* Work to complete
The answer must consist of every line from the data that holds "header".

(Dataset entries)
# # # #
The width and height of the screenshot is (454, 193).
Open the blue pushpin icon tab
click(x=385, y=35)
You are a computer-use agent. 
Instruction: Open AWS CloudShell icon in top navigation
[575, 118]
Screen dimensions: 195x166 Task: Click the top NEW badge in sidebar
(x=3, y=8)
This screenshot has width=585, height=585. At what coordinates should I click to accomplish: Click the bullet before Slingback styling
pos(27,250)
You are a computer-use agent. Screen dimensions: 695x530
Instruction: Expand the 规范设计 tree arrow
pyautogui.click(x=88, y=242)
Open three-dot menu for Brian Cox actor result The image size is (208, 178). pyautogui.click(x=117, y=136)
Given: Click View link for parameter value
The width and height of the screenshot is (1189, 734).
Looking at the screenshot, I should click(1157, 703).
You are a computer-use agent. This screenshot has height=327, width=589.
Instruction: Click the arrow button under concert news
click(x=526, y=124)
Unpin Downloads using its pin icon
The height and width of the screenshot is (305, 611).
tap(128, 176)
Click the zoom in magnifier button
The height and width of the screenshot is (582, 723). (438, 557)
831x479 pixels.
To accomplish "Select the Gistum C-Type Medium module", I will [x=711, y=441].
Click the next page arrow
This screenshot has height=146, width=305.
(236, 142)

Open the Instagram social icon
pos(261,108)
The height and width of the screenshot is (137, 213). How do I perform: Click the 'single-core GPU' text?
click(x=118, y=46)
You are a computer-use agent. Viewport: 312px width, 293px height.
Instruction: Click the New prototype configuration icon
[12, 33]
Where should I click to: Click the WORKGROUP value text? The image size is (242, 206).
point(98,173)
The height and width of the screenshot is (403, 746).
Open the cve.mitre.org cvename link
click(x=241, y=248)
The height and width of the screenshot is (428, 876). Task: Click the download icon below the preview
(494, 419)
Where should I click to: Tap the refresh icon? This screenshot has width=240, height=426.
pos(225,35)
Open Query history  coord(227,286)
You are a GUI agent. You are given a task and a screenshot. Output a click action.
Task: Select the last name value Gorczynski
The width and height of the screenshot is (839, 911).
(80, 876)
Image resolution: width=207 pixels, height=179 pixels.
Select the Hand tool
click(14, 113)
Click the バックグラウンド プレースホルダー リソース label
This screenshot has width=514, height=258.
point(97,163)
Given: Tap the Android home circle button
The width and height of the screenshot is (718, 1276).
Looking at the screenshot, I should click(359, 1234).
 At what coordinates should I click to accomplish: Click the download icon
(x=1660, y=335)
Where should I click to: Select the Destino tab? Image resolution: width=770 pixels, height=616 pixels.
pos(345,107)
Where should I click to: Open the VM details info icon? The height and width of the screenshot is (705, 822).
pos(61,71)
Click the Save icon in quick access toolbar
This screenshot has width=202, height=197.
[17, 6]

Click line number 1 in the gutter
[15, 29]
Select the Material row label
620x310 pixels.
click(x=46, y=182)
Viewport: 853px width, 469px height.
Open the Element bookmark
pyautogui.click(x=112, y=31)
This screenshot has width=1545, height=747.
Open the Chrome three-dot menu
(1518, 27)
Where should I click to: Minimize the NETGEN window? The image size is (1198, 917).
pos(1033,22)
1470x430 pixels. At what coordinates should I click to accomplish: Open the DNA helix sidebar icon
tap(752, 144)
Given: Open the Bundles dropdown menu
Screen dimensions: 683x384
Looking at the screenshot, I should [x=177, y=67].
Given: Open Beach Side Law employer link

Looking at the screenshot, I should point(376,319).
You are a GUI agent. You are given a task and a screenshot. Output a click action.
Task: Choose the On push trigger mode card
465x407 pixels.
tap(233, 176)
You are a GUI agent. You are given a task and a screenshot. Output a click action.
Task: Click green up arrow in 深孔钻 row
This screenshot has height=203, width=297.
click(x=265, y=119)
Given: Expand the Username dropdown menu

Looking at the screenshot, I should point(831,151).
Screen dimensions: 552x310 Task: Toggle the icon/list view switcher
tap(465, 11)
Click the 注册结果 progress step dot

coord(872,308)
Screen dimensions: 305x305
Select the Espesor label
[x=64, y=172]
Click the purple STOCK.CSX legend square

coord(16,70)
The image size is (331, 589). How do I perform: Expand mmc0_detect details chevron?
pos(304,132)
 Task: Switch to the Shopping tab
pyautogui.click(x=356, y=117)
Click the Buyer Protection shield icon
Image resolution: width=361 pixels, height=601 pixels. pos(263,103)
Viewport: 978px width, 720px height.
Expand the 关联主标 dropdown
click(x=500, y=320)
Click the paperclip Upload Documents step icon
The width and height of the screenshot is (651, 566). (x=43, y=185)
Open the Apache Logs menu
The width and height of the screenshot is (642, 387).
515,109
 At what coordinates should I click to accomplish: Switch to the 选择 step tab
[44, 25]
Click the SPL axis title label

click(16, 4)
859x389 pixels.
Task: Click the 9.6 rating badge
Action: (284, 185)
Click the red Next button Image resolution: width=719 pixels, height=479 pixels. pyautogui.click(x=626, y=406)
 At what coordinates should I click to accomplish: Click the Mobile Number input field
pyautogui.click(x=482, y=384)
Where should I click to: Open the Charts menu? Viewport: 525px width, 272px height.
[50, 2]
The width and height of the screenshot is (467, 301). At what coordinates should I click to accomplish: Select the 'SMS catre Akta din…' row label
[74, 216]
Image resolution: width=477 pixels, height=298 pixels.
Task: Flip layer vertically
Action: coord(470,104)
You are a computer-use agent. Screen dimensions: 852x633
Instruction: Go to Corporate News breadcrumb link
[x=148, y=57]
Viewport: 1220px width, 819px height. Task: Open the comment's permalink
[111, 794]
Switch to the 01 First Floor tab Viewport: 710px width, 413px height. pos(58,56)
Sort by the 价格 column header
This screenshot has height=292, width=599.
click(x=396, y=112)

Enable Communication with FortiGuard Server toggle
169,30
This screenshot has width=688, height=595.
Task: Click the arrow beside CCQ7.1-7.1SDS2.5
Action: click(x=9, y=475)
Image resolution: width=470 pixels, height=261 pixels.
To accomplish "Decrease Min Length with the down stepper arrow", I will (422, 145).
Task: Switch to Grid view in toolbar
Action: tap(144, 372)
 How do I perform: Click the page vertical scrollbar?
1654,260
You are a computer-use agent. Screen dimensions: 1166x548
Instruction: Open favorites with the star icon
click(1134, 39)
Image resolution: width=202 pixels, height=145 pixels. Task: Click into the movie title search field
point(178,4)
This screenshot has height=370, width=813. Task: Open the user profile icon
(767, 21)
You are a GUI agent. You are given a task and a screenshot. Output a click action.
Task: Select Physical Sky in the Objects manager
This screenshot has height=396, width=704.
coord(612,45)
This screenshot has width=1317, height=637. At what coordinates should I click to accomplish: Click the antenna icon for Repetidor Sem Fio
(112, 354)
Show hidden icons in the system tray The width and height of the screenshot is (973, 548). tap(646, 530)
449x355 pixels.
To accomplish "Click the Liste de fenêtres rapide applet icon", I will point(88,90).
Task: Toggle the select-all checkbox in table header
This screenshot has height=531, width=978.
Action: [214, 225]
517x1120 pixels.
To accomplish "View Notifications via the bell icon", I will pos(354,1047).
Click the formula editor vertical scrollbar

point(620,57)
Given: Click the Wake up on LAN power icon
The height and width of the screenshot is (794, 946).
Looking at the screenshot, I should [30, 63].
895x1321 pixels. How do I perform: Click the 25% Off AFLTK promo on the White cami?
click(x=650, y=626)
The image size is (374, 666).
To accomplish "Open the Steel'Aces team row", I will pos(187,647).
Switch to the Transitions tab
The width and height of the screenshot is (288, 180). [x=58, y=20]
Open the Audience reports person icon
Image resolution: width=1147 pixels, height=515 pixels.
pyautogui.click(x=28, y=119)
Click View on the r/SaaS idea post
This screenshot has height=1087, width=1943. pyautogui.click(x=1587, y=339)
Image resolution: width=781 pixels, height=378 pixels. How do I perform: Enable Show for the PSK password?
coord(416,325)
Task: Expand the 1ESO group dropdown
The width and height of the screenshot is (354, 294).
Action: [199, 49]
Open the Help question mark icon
# # # #
* Result of this task
Sort by the 价格 column header
Task: Toggle the select-all checkbox in table header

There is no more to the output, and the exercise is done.